Medical Center Hospital v. Otis R. Bowen, Secretary of Health & Human Services

839 F.2d 1504, 1988 U.S. App. LEXIS 3353, 1988 WL 15596
CourtCourt of Appeals for the Eleventh Circuit
DecidedMarch 17, 1988
Docket86-3662
StatusPublished
Cited by12 cases

This text of 839 F.2d 1504 (Medical Center Hospital v. Otis R. Bowen, Secretary of Health & Human Services) is published on Counsel Stack Legal Research, covering Court of Appeals for the Eleventh Circuit primary law. Counsel Stack provides free access to over 12 million legal documents including statutes, case law, regulations, and constitutions.

Bluebook
Medical Center Hospital v. Otis R. Bowen, Secretary of Health & Human Services, 839 F.2d 1504, 1988 U.S. App. LEXIS 3353, 1988 WL 15596 (11th Cir. 1988).

Opinion

TJOFLAT, Circuit Judge:

In this case, a hospital participating in the Medicare program seeks review of its reimbursement claim for the fiscal year ending June 30, 1982. The hospital’s claim had been denied to the extent it exceeded cost limits established by the Department of Health and Human Services (HHS). In the district court, the hospital argued that the cost limits had been applied on a conclusive basis in violation of 42 U.S.C. § 1395x(v)(l)(A)(ii) (1982). 1 The district court agreed, and ordered the Secretary of HHS to afford the hospital the opportunity to prove that its claimed costs in excess of the cost limits were reasonably incurred and therefore reimbursable under 42 U.S.C. § 1395x(v)(l)(A) (1982).

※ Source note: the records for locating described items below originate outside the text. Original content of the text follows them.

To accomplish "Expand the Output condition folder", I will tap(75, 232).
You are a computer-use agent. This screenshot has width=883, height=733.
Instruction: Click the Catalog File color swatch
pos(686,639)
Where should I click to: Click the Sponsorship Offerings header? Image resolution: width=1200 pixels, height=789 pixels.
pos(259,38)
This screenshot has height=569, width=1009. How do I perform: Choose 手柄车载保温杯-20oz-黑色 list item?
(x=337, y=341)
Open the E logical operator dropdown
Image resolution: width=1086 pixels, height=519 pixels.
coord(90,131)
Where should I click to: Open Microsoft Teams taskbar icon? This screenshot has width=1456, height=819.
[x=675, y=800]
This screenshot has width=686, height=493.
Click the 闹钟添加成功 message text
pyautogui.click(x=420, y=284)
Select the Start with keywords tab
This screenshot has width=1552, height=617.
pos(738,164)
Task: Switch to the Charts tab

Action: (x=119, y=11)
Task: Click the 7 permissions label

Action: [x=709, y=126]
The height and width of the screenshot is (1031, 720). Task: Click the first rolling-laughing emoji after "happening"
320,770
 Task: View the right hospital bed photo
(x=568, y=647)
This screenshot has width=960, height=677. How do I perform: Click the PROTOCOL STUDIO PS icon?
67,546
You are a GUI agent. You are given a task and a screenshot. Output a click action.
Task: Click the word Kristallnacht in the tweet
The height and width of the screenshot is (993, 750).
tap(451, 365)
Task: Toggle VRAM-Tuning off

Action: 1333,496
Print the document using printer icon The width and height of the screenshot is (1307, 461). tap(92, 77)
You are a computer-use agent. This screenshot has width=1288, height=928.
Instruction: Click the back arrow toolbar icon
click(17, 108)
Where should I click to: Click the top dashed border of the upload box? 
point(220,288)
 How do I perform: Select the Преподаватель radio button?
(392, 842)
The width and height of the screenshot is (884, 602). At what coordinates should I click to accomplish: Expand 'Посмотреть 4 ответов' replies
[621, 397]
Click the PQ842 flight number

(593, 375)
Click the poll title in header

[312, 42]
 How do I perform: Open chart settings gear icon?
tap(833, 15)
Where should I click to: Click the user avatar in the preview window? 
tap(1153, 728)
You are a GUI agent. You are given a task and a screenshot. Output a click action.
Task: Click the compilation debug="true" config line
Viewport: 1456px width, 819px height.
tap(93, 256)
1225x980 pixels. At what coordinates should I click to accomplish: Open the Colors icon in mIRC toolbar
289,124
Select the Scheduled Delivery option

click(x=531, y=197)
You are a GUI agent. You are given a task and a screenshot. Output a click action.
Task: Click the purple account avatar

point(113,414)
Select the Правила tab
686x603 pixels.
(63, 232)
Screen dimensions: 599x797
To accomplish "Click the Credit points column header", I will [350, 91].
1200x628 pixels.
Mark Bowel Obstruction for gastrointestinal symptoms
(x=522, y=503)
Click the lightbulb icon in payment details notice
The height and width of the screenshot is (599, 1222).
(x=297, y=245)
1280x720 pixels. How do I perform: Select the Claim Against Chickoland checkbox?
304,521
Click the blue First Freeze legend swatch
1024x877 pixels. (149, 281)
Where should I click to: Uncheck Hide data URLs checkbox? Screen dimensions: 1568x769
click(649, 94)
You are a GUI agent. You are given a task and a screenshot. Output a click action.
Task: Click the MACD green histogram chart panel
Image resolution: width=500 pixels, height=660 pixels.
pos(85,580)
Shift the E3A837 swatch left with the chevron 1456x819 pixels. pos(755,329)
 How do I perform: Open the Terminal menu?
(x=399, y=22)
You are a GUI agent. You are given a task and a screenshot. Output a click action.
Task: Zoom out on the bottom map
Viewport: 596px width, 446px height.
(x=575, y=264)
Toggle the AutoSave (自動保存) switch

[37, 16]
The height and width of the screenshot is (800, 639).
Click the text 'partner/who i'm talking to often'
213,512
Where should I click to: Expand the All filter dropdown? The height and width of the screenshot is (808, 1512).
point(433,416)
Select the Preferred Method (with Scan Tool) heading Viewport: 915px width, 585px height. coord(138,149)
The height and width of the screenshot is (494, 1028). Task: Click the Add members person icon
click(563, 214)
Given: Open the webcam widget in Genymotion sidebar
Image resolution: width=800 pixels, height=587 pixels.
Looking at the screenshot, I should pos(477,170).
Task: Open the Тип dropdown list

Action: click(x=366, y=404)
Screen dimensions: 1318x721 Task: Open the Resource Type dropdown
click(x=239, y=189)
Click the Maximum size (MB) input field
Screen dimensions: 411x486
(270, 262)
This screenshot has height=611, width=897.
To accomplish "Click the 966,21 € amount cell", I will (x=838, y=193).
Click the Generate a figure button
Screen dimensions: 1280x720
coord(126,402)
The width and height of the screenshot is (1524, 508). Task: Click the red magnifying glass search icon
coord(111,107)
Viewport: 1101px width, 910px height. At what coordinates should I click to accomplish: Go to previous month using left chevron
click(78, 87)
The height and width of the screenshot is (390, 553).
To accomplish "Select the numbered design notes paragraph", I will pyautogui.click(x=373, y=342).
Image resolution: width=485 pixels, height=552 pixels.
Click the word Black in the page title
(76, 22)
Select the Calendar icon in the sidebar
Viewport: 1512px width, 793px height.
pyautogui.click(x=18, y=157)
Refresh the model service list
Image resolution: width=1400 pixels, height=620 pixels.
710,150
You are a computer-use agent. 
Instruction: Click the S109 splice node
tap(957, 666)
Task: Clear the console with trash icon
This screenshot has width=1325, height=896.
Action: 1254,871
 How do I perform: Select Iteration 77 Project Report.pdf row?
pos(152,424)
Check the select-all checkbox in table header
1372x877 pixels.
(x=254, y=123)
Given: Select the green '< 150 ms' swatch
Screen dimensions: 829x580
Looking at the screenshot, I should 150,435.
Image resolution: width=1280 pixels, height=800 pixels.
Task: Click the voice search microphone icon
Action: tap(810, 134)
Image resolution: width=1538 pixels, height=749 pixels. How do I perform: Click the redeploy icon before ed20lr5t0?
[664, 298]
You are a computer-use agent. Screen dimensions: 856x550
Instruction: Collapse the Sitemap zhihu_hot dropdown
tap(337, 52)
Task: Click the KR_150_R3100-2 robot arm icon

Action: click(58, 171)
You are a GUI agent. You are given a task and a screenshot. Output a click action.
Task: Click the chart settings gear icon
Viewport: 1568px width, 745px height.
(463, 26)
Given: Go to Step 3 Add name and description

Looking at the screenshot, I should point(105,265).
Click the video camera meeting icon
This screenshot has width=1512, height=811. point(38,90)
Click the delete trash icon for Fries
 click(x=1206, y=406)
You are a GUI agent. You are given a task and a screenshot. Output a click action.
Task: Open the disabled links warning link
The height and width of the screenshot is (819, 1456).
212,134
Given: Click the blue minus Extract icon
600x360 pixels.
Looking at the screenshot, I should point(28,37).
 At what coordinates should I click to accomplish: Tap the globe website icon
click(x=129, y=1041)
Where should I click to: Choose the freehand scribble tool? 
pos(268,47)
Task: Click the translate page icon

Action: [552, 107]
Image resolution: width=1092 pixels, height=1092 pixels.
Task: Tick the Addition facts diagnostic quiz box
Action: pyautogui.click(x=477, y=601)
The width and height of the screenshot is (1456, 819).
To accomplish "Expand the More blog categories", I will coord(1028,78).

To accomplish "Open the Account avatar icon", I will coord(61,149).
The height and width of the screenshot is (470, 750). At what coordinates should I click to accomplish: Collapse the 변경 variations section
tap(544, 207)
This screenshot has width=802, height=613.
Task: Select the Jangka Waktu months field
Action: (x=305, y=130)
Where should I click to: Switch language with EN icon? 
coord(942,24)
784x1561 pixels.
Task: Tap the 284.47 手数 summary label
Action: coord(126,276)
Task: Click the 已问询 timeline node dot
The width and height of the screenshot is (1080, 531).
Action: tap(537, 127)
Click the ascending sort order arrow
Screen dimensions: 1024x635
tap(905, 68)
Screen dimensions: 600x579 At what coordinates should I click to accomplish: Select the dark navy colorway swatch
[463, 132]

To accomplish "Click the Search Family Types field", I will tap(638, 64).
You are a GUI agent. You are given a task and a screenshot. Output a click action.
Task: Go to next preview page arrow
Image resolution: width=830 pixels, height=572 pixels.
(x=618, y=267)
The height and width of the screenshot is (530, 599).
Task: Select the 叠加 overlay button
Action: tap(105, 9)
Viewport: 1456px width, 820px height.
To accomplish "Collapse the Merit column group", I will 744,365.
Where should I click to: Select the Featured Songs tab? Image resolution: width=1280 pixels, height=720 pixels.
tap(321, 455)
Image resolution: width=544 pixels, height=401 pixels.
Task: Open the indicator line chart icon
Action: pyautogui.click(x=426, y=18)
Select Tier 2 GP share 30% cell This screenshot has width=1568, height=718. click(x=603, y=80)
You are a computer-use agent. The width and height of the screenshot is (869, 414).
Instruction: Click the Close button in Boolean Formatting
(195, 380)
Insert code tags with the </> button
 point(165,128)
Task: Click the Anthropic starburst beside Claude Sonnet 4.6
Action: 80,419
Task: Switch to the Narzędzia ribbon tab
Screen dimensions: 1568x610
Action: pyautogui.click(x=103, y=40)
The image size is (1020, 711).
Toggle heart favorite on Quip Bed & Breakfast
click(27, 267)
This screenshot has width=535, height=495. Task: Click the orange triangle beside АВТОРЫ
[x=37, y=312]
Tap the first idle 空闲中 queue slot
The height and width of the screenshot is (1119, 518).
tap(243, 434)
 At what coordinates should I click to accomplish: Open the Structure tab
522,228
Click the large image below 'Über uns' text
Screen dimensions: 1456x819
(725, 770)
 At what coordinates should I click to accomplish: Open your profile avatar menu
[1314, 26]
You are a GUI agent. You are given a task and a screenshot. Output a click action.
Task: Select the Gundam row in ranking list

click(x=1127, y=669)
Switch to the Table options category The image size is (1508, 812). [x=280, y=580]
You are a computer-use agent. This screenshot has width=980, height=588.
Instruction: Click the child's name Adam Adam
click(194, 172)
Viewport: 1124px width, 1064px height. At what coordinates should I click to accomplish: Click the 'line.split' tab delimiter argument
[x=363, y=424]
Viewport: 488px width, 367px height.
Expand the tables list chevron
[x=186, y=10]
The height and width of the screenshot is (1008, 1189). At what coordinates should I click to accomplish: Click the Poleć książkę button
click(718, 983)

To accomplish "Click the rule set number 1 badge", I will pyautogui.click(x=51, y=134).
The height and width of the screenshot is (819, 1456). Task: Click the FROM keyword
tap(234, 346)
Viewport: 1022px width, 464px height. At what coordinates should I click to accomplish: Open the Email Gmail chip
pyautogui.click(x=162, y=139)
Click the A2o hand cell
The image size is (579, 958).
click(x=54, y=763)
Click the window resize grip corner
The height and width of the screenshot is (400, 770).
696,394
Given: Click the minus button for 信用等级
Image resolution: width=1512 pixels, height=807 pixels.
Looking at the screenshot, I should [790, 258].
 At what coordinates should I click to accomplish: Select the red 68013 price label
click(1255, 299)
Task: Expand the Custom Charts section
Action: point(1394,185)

We divide our discussion into three parts. In Part I, we detail the development of the Medicare reimbursement scheme to the extent pertinent to the arguments raised on appeal. In Part II, we present the facts of this case. In Part III, we analyze the Secretary’s arguments and conclude that the district court properly rejected those arguments and remanded the case for a determination of reasonable costs.

I.

In 1965, Congress enacted legislation creating a health care subsidization program for the aged and disabled, commonly known as the Medicare program. Social Security Amendments of 1965, Pub.L. No. 89-97, 79 Stat. 286 (codified as amended at 42 U.S.C. §§ 1395-1395zz). Under Part A of the Medicare program, qualified hospitals (providers) receive reimbursement for services provided to Medicare beneficiaries. Although providers may receive reimbursement directly from the Secretary, they commonly elect to proceed through “fiscal intermediaries,” as authorized by 42 U.S.C. *1506 § 1395h (1982). The provider appoints the intermediary, usually a private insurance company, and the intermediary enters into a contract with the Secretary whereby it agrees to discharge certain functions as the Secretary’s agent. Id. § 1395h(a). As the Secretary’s agent, the intermediary reviews the provider’s claim for reimbursement, which the provider makes in the form of a cost report submitted at the end of its fiscal year. Id. § 1395g(a).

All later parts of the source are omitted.